### Document excerpt
•••••
How do I move past the sadness and anger from the loss unexpectedly of my son who passed at 38 yrs?

My son passed away 8 mos ago due to a misdiagnosis at a local hospital. They claimed he had a nose bleed and told him to not blow his nose for 2 days! I told the doc you are wrong - it is his heart (he was involved in a near fatal accident in 2006) and he refused to consider further. Upon return later that same evening they were unable to save his life. The same doc who called it a 'nose bleed' had to tell me the hospital 'made a mistake and misdiagnosed him' ... by the time we came back for assistance, they could not stop the internal bleeding, etc. and so he transitioned.
Had they kept him overnight for observation maybe this would have ended on a positive note.
This experience the way I am explaining is vanilla in comparison to the blood bath I witnessed. It happened so fast. Had I had better clarity I would have taken him to a powerful trauma hospital. Super traumatic layered with an unexpected loss and beyond devastating.
I am grateful I enjoyed an additional 16 years with my son after his horrible 2006 accident. Also that he lived with me his last 8 mos. Still, I miss him tons and this has been very difficult. Here almost 9 mos later it's really sinking in...
Asked by Elizabeth
Answered
07/26/2022

I'm so terribly sorry to hear about your devastating loss. I can't imagine how you are feeling.  The loss of a child is so heartbreaking, as we expect them to outlive our parents.

It is normal for you to feel this pain and loss. I wish I had better news, but he was your child and nothing is ever going to replace that loss. The pain will be with you for the rest of your life. Finding a therapist or a safe person to talk to can help you through the grieving process, but the loss will always be felt. 

Sometimes, finding a local support group to help in your grieving can be very beneficial. To hear others people's stories about their loss can be comforting; to know they are grieving and going through what you are experiencing, can ease the pain too. They can also provide a wonderful support outside of the group and can help you build friendships that can help ease the loss and fill the void.
•••••
### Data to examine
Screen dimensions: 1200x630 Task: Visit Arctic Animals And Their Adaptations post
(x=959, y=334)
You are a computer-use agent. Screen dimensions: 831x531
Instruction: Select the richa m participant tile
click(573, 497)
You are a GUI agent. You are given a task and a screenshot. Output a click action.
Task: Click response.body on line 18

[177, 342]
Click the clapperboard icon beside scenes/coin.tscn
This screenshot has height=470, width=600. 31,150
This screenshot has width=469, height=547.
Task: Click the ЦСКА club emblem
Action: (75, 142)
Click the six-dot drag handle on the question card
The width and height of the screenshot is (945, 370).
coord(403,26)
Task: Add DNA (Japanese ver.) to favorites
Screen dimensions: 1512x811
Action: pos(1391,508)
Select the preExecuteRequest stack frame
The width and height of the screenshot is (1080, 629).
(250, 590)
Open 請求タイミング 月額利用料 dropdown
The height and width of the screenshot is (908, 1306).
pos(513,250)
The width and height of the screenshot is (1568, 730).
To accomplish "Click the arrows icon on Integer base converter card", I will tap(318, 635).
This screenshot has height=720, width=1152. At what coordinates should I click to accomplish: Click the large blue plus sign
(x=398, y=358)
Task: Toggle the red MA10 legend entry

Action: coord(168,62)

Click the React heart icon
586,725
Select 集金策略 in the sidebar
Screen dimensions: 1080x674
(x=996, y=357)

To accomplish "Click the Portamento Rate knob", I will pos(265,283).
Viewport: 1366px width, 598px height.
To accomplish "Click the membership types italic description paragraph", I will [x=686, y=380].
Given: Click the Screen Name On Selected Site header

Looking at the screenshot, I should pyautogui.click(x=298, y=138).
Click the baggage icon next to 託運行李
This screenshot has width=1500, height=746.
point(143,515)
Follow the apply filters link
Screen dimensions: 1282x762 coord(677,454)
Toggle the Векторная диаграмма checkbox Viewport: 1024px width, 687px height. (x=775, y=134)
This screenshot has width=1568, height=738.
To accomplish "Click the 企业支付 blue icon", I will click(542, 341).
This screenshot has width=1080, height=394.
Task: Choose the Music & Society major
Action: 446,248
•••••
### Work request 1
In the grief question and answer, what did the doctor first say the son had?
### Work request 2
Transcribe everything in the grief question and answer from "I'm so terribly" down to "fill the void.".
### Work request 3
Using the grief question and answer, decide whether each statement agrees with it. Give yes or no with the deciding words quoted. (a) The son lived with the person asking for his last 8 months. (b) The hospital kept the son overnight for observation. (c) The answer says the pain of the loss will stay for the rest of the asker's life.

### Expected output 1
A nose bleed.

### Expected output 2
I'm so terribly sorry to hear about your devastating loss. I can't imagine how you are feeling.  The loss of a child is so heartbreaking, as we expect them to outlive our parents.

It is normal for you to feel this pain and loss. I wish I had better news, but he was your child and nothing is ever going to replace that loss. The pain will be with you for the rest of your life. Finding a therapist or a safe person to talk to can help you through the grieving process, but the loss will always be felt. 

Sometimes, finding a local support group to help in your grieving can be very beneficial. To hear others people's stories about their loss can be comforting; to know they are grieving and going through what you are experiencing, can ease the pain too. They can also provide a wonderful support outside of the group and can help you build friendships that can help ease the loss and fill the void.

### Expected output 3
(a) Yes: "Also that he lived with me his last 8 mos."
(b) No: "Had they kept him overnight for observation maybe this would have ended on a positive note."
(c) Yes: "The pain will be with you for the rest of your life."